US Addiction Recovery Resources


Traumatic stress conditions are highly correlated with chemical dependence. At CTT we believe that most chemical dependence begins with self-medication of anxiety and distress, and is not the result of  a moral failure or weakness of will. We also know that no treatment for anxiety, mood, or behavioral problems will be successful unless substance dependence is identified and addressed first.
Signs of Chemical Dependence:

  • The need for more of a given substance to produce the same effects (drug tolerance)
  • Impaired judgment:  driving while under the influence; reckless or risky behavior (e.g. unprotected sex), exposing children to inappropriate behavior
  • Accidents while using chemicals
  • Black outs
  • Problems in relationships at home and work because of the use of addicting substances
  • Financial problems as a result of needing drugs or alcohol, or failure to pay bills and other debts
  • Being “fired” by a physician over issues involving medications
  • Repeated inability to quit using on one’s own volition
  • “White knuckle quitting” — abstinence for short periods of time to “prove” to oneself or others that chemical dependence is not a problem
  • Efforts by family members, friends, and others to “explain” or cover for behavior that is correctly attributable to substance abuse or dependence (“he is just upset,” “this usually doesn’t happen,” “he is sick and can’t come to work,” “I will talk to him about it””I can make sure that he doesn’t drink””I will dole out his medication”)
  • Efforts by family members, friends, and others to convince the person to “cut down,” or quit
  • Comparisons:  “I’m not an alcoholic! I never lost my job!” “I’m not addicted — I’ve never had a DUI.””I only use after five o’clock.””My doctor said I could use marijuana to help my anxiety and reduce my need for alcohol.””I only drink wine.””I went to an NA meeting, and I’m not like thosepeople.”
  • Obtaining medications from multiple sources, either from more than one doctor, or from a doctor and from illicit sources
  • Making up stories:  “I lost my prescription.”
  • Using more than one type of chemical, including alcohol and prescription medications
  • Changes in social behavior:  Socializing only others who use drugs and alcohol, or having two circles of friends — “users” and “non-users”; isolating and withdrawing from others
  • Minimizing:  “It’s not that bad. You are exaggerating.” “I didn’t drink that much.” “I only had two beers.””It’s not the drugs, it’s my trauma/pain/insomnia”
  • Denial: “I didn’t have the accident because I was using Percocet, it was because the car pulled out in front of me.” “I sleep in in the morning because my back pain is worse.

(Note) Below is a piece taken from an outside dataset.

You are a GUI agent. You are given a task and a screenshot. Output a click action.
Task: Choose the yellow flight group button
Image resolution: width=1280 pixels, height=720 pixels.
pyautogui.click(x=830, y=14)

It doesn’t have anything to do with the wine I drink at night.””My family and kids aren’t affected by my drinking.””I lost my job because they don’t like me.””My doctor quit seeing me because I missed an appointment.””I have no idea why my liver enzyme score is so high; I haven’t had a drink in a month.”

Dr. Norton does not specialize in the treatment of chemical dependence, but we can help clients understand when detoxification or substance abuse treatment is needed, and direct them to the best resources. When chemical dependence is a consideration, CTT creates a support team that includes the client, family members, counselors, doctors, and others who can help the client achieve full recovery.

CTT strongly recommends 12-step recovery programs for the treatment of drug and alcohol problems. AA, NA, CA, and their sister organizations, Al-Anon, Al-A-Teen, and Adult Children of Alcoholics and Dysfunctional Families (ACOA), have been extensively researched  for more than 50 years. Outcome studies show that long-term sobriety can be achieved and maintained free of cost for individuals from all walks of life, socio-economic status, and differing degrees of addiction. For those for whom chemical dependence presents a medical concern, in-patient treatment may be needed.  In these instances, the CTT doctors can discuss various options and make suggestions about the best placement.

Once chemical dependency is successfully addressed, CTT can initiate its treatment phases, including proper medication, trauma resolution, and individual, couples and family therapy.